TASK DETAILS | Retype the entries below exactly, and keep every picture out of your version.

DATA SUPPLIED |
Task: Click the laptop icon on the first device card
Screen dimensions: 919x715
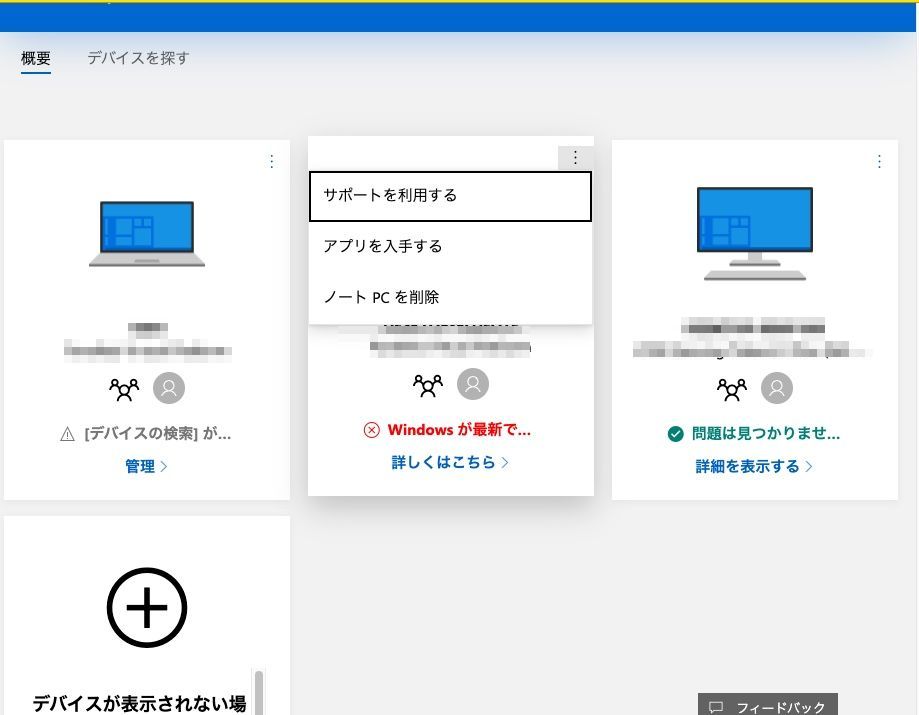Action: [x=147, y=233]
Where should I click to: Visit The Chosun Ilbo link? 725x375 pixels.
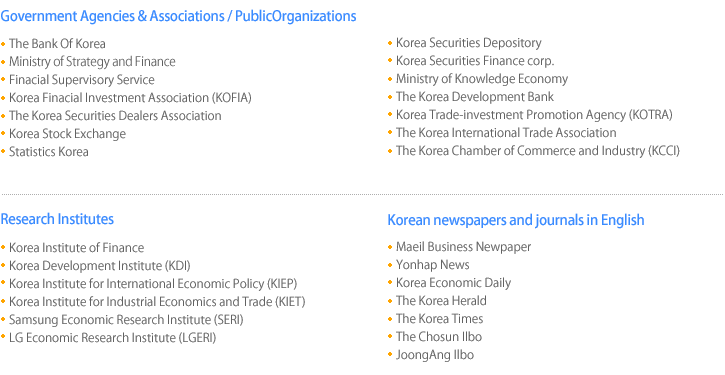pyautogui.click(x=439, y=337)
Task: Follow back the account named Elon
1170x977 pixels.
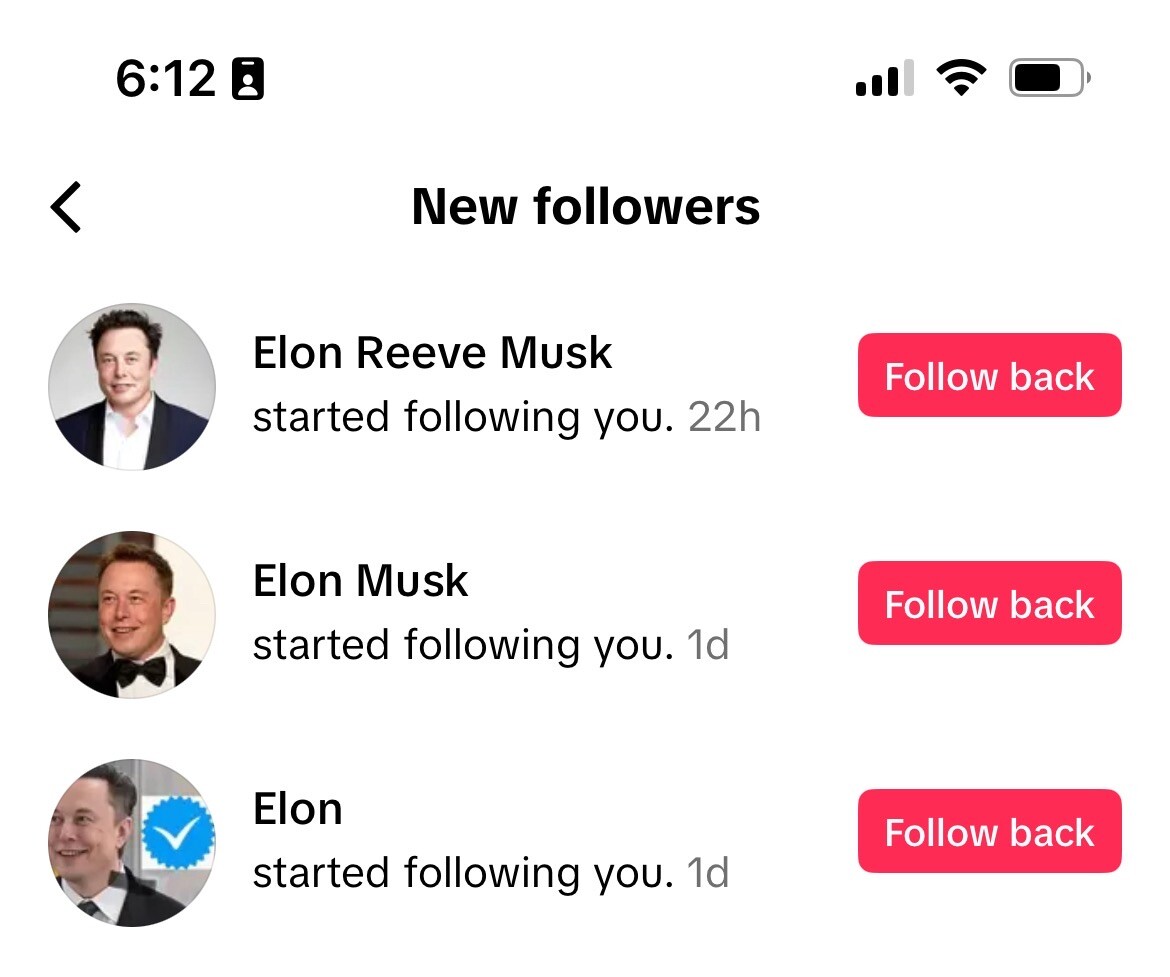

RESULT BELOW |
Task: Click the laptop icon on the first device card
Screen dimensions: 919x715
Action: [x=147, y=233]
Where should I click to: Visit The Chosun Ilbo link? 725x375 pixels.
pyautogui.click(x=439, y=337)
Task: Follow back the account named Elon
1170x977 pixels.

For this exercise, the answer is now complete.